Wednesday, October 14, 2009

Talkeetna Canyon Video

The clear, warm waters of the Talkeetna Canyon fully met my expectations. Perhaps the rapids fell short of what JT had pictured, but they likely surpassed what Becky had dreamed.

A real boater on a variety of watercraft, JT had waited 10 years to run what Embick wrote as “possibly the best all-around whitewater river in Alaska.” For Becky, it’d been an apprehensive drive up the Parks Highway to Talkeetna.

For me the Talkeetna felt as I’d hoped the Happy would: rolling, white-cresting waves and churning, bottomless holes. A river-scape I’d been edging toward by packraft since the mid 1980s, when its gray summer flood made its way onto Fairbanks cabin walls, projected but frozen on suspended sheets with hardshellers in long boats and copper-colored helmets wrestling muscular flows.

Foolishly I asked if it was packraftable.

“No way!”

“There are riverwide holes in there.”

“That river flips BIG rafts.”

Packrafts aren’t real boats.”

And for some reason, while none of these people had ever actually been in a packraft, they all somehow knew what was packraft-able.

I decided to find out first hand.

In September 1990 Mark Stoppel and I took a single Sherpa Packraft, open and long, with yellow 10-inch tubes and parallel sides, from Yellow Jacket Creek to Prairie Creek, he walking bars and catching a ride in the boat for crossings, me paddling with double packs. It was packrafting abstracted to its near purest functional expression: one boat, two people, big country.

In 1990 we feared the Canyon – like we had the Happy’s the year before -- and walked highlands to Gold Creek. We raft-packed as much as packrafted. But we had only rain gear and foam pads, no dry-suit or even PFD and just the single boat.

Seven years later, Bob Kaufman and I pedaled from Eureka Roadhouse to Yellow Jacket where we met a friend of Bob’s with two big rafts we rode down the high waters of July. Even steering Bob’s little Puma with a paddle in the “fourteen miles of continuous whitewater” I think felt like JT had – something near disappointment.

By 2003 Alpacka Rafts were fairly well established and the first condom-style spray decks were out as prototypes. With a spray deck and a drysuit I discovered whitewater to Class IV. No longer did a packrafter need suffer out of control in a swamped boat full of water. Spray decks opened up clean runs of Six Mile’s three canyons, Little Su, Ship Creek and the Talkeetna’s Entrance Exam, Toilet Bowl in “Outhouse” conditions, Washboard, and the longest rapid on the river about an hour downstream, maybe called "Pearly Gates"?

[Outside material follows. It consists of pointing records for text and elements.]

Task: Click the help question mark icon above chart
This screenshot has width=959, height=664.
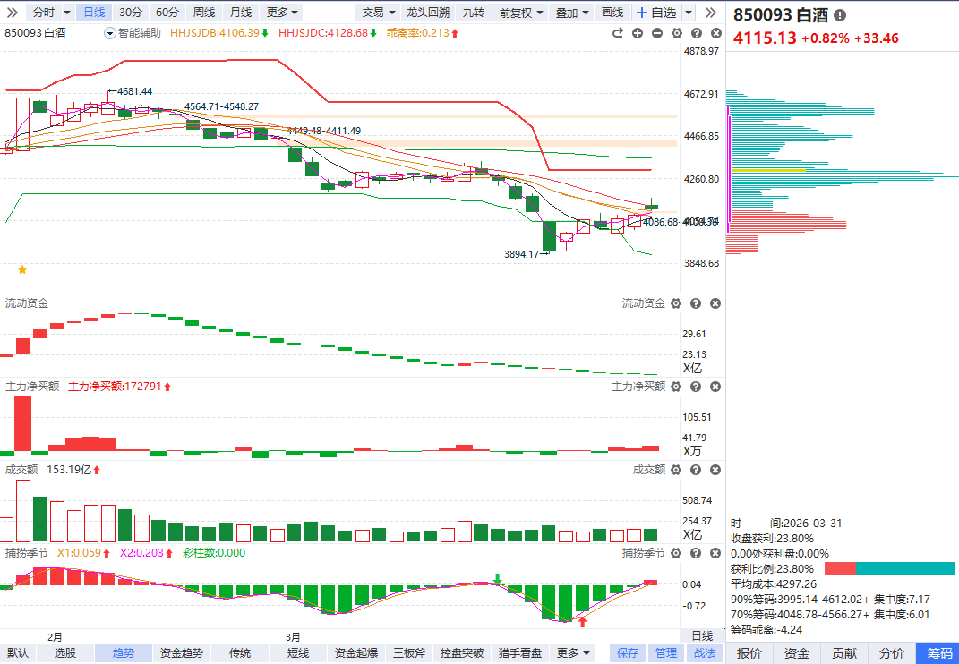Action: tap(695, 33)
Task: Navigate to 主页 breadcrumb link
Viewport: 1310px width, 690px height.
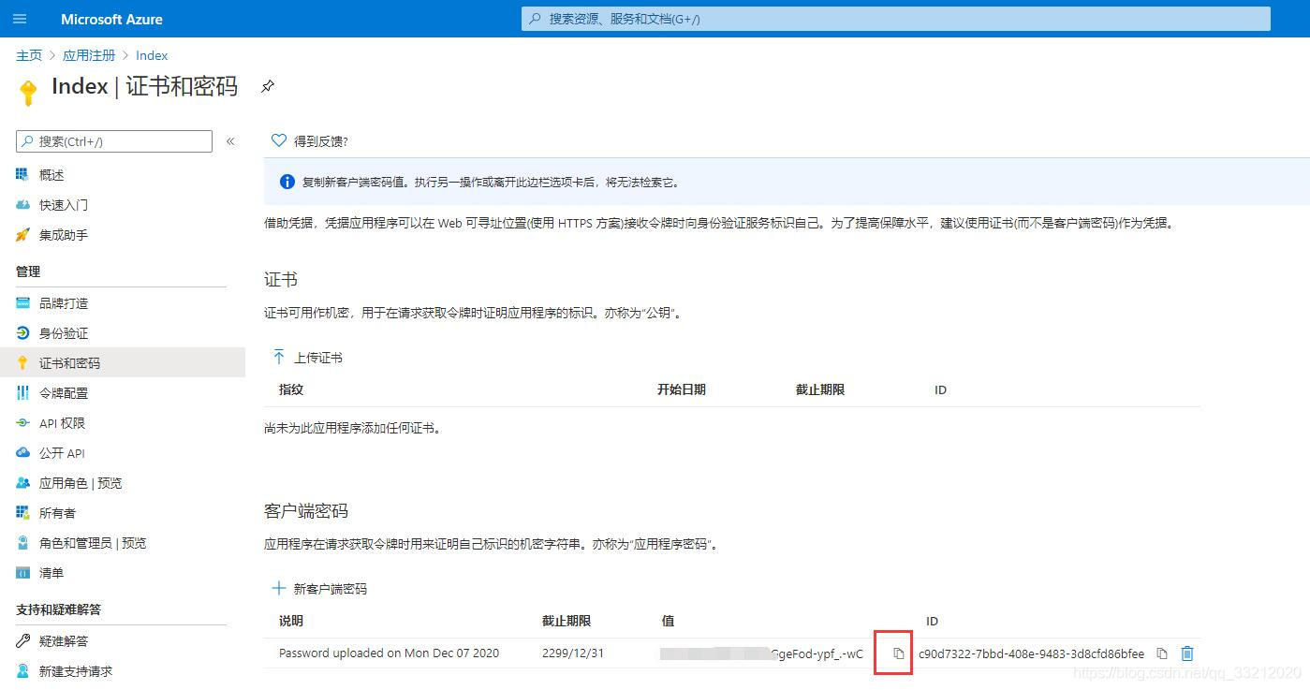Action: point(29,56)
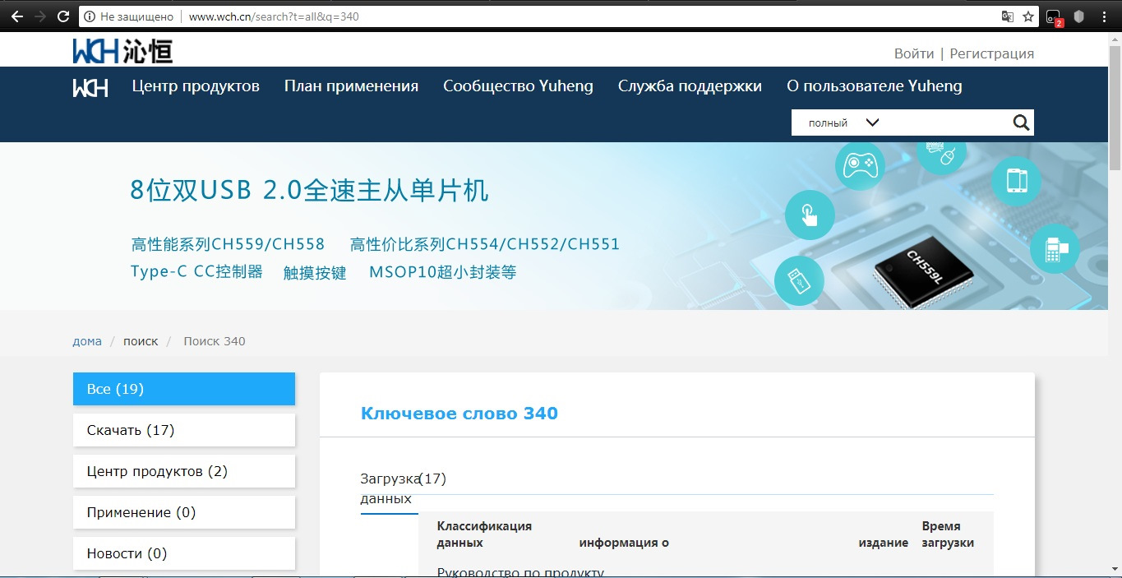The width and height of the screenshot is (1122, 578).
Task: Click the search magnifier icon
Action: (x=1021, y=122)
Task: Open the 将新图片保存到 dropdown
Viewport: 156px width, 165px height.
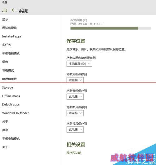Action: tap(75, 113)
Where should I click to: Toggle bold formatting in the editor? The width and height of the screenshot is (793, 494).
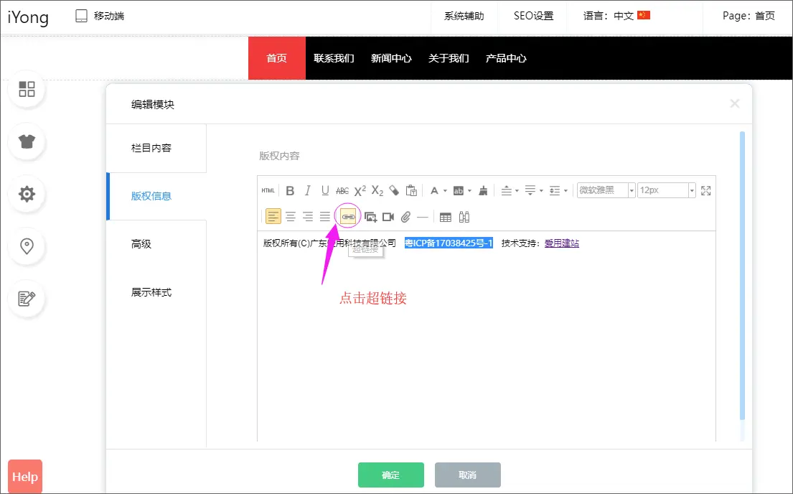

The Talkeetna that Autumn at the 3k-4k cfs showed itself ideal for packrafters; there just weren’t any packrafters out there who felt ready to do it.

Now there may be dozens. If you can paddle Six Mile’s first and second canyons cleanly and practice self rescue and throw bags to your partners, then you can packraft the Talkeetna below 5k cfs, especially since all the biggest rapids (at most six I’d call PR 4 or Class III+ to Class IV-) are not only scout-able but portage-able

This last weekend I had the honor of joining a group of close friends who honored me with their humor and skill.

I thank Brad and JT for inviting me; and Becky, Tony, and Luc for joining us. …. Such a wonderful trip.


  1. Brilliant video. Looks like a great weekend. What tune is playing there?

  2. It's called Weather Girl by Shiny Toy Guns....It's a song my daughter Jazz introduced me to and it seems to work well on a bunch of levels like the weather was good, we had Becky King along, and the relationship you have with your fellow boaters is important as they save may save you when you fall in!

  3. Roman,
    Great video, nice work putting that together. I've been out of state a while for work, but that video makes me want to get back in a pack raft something fierce!
    Dave Looney

  4. Thanks Dave,

    I didn't know you were away -- every time I see a big black helicopter flying over the State I think you're the pilot....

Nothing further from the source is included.